Saved data entries
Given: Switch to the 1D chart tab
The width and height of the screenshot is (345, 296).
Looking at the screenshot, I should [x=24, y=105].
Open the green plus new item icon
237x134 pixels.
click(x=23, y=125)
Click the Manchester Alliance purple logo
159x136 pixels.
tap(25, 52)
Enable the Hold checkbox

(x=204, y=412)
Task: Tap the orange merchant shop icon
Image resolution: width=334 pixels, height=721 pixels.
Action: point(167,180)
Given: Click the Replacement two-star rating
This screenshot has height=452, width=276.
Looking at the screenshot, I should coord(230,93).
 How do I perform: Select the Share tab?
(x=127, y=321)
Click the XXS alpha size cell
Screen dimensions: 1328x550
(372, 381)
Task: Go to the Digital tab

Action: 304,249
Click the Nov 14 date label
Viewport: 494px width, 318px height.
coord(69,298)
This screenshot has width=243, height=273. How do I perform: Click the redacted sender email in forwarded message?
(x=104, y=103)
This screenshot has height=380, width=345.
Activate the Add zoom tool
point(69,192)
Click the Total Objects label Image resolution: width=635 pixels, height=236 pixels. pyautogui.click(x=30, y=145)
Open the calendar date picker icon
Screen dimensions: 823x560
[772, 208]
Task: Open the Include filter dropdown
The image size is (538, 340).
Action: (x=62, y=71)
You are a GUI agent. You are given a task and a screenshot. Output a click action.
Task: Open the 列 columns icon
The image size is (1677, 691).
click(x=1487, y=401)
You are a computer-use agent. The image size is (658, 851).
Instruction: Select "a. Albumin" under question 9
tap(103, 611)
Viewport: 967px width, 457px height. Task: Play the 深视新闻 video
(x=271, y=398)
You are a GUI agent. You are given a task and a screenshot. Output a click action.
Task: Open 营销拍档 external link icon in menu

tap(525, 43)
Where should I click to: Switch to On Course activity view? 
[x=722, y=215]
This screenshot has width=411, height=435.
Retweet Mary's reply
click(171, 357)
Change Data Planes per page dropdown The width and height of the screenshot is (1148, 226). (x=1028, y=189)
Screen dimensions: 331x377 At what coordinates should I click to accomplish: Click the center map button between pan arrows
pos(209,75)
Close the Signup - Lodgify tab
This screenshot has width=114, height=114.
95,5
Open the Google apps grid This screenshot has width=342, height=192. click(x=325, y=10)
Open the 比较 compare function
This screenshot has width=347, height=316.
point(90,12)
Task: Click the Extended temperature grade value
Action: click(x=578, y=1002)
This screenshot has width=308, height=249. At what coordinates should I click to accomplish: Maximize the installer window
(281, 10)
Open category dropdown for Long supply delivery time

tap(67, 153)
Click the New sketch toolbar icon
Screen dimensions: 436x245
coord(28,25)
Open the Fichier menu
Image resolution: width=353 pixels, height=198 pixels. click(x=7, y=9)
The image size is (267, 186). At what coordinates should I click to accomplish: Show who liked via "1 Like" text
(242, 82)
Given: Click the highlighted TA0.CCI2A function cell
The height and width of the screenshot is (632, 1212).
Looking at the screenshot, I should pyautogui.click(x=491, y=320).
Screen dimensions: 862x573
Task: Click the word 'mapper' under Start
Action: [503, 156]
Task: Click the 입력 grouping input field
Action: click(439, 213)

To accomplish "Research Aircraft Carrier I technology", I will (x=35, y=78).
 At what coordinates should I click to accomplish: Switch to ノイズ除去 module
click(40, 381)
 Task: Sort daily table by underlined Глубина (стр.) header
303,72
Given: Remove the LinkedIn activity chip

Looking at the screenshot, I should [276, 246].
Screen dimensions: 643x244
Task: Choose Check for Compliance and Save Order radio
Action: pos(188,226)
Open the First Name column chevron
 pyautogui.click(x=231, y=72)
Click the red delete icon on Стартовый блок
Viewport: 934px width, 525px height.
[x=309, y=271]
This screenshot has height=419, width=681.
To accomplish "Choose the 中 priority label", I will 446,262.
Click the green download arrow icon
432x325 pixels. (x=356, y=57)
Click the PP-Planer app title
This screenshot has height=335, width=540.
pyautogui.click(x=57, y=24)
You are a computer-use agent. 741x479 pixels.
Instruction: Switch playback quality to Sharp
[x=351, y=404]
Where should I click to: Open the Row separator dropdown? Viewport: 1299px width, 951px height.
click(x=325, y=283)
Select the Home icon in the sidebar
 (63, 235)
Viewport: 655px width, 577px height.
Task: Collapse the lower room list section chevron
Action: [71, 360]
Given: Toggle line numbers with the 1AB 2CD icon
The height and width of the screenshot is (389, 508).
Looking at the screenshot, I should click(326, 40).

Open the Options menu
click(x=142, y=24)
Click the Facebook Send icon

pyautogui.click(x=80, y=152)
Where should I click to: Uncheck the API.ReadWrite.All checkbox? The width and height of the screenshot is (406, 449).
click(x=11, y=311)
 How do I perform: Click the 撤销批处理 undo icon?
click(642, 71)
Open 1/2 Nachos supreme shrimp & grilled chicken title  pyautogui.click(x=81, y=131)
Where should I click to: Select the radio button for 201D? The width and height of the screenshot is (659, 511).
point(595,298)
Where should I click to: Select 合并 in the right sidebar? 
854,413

▶ **Task details**:
Your answer must be the line containing "Where should I click to: Select 合并" through the last line above, copied exactly, with nothing added.

▶ **Response**:
Where should I click to: Select 合并 in the right sidebar? 
854,413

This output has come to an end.